Два года, прошедшие после моего дурацкого бегства на войну, можно было зачесть за пять. За десять; за сто. Наверное, приятно узнать, что флот твоего отца спорит с троянским. Что мореходы-киприоты и ушлые сидонцы, укрывшись под могучей рукой ванакта Черной Земли, тем не менее исправно платят Итаке десятину «пенного сбора». Как и все остальные. Что критяне-корабелы, делая вид, будто их спина разучилась гнуться еще со дней первого Миноса, на людях сверкают знакомыми серьгами: жемчуг в капельке меди, серебра, электрона [132]…
Лишь две таких серьги было из железа: у меня и у папы.
Вернее, наоборот: у папы — и у меня.
После возвращения Лаэрт стал допускать сына на совет. Имелись в виду не обыденные собрания геронтов где решались споры горожан или имущественные вопросы, я говорю о совещаниях Лаэрта-Пирата с даматом Ал-кимом, известным за пределами острова под прозвищем Дурной Глаз. Спустя пять месяцев я вызвал к себе кормчего с «Белоногого» и распорядился: отыскать на Большой Земле прорицателя Калханта и щедро наградить. Если будет спрашивать — за что? — напомнить о рыжем забияке. Сказать: забияка был не прав, о чем ему напели ласточки. Сказать еще: поданный вовремя крик «Безумцы под защитой богов!» дорогого стоит. Также найти близ Ализии братьев-Ракушечников, береговых пастухов Левкона и Каллия; освободить от «пенного сбора» на три года.

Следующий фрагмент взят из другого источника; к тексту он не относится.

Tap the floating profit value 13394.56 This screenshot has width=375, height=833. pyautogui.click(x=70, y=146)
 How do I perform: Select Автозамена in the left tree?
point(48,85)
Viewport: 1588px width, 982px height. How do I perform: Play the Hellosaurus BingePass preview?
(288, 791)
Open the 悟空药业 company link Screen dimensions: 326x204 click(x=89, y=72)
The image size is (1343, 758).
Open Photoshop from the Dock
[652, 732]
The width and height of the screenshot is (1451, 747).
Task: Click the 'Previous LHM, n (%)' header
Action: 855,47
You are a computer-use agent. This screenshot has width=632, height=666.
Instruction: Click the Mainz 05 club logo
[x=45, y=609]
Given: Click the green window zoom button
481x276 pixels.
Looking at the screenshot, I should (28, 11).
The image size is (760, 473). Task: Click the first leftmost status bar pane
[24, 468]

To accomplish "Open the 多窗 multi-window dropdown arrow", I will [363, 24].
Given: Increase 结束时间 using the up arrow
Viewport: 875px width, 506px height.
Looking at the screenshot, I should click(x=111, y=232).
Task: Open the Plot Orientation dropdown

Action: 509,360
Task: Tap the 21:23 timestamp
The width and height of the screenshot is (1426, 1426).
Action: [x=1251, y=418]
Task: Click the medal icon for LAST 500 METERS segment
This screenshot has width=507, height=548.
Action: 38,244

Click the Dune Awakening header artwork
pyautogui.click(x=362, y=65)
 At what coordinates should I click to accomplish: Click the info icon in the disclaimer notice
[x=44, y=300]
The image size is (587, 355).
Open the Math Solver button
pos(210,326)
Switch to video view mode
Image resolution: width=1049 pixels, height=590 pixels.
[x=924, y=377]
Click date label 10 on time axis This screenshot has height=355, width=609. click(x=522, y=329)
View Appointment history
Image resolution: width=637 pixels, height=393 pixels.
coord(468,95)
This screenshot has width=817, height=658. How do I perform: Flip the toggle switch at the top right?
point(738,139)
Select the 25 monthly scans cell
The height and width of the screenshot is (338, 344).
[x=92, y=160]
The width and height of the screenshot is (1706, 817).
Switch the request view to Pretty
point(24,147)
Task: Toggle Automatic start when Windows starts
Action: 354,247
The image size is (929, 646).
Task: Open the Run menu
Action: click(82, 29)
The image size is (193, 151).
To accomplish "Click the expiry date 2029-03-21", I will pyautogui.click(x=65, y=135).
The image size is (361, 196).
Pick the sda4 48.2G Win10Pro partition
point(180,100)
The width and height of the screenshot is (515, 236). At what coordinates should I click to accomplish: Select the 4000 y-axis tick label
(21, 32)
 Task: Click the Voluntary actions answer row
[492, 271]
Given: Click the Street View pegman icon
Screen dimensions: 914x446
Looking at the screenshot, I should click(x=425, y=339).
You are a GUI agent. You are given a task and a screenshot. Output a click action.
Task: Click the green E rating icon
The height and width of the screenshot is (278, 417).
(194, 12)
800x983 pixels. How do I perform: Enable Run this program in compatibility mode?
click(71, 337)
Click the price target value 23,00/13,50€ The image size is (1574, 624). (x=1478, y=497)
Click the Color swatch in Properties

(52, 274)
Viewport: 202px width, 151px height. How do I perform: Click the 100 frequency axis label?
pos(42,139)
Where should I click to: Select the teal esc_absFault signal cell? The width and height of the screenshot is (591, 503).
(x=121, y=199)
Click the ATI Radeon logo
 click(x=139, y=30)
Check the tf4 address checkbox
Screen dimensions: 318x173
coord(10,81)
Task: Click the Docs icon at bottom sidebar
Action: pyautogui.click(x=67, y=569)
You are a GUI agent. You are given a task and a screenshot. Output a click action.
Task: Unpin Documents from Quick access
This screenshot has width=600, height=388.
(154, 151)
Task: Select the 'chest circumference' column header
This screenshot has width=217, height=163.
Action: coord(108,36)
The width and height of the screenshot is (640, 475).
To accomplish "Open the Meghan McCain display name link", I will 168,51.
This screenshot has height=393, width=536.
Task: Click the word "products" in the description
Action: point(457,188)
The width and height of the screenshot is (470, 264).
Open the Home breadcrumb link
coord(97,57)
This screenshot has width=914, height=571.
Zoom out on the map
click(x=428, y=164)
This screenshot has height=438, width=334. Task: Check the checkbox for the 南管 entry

Отец не возражал. Молчал, посмеивался в бороду.
А дядя Алким только кивнул:
— Славно, славно…
И Ментор Алкимид кивнул. Его, оказывается, раньше меня на совет допускать начали. С младых, почитай, ногтей. Вот тебе и непостриженный; вот тебе и осторожный…
Спасибо, Ментор. Я не взял тебя под Трою, хоть ты и просился. Я оставляю тебя на Итаке моим щитом, дамат Ментор, советник басилея Одиссея.
Жди меня.
— Навплий просит двадцать «быков». Для перевозки большой агелы [133] рабов на рынки Фокеи и Милета. Оплата по прежним соглашениям, — мимоходом бросил дядя Алким, когда мы уже подъезжали к Форкинской гавани.
Сидя в тележке, он ловко правил мулом: длинноухим, с белой звездой во лбу. Больная нога дамата торчала вперед и чуть вверх, словно копье.
— Это уже второй раз, — сказал я. Мохнатый конек резвился подо мной. Гарцевал, выкидывал коленца. Спасибо куретской науке: в седле я держался крепко. Итакийцы сперва показывали на меня пальцами, дивясь всаднику, а потом прозвали конька Ослом и успокоились.
Главное, правильно назвать — и непривычное станет обыденным.
— Третий, — поправил дядя Алким. — За последние месяцы — третий. После разгрома Ойхаллийской басилевии на Эвбее оказалось слишком много рабов для продажи.
В портовом поселке, по правую руку от меня, орала ребятня. «Падай! — взмыло поверх общего гвалта. — Ну падай же! ты убит!..»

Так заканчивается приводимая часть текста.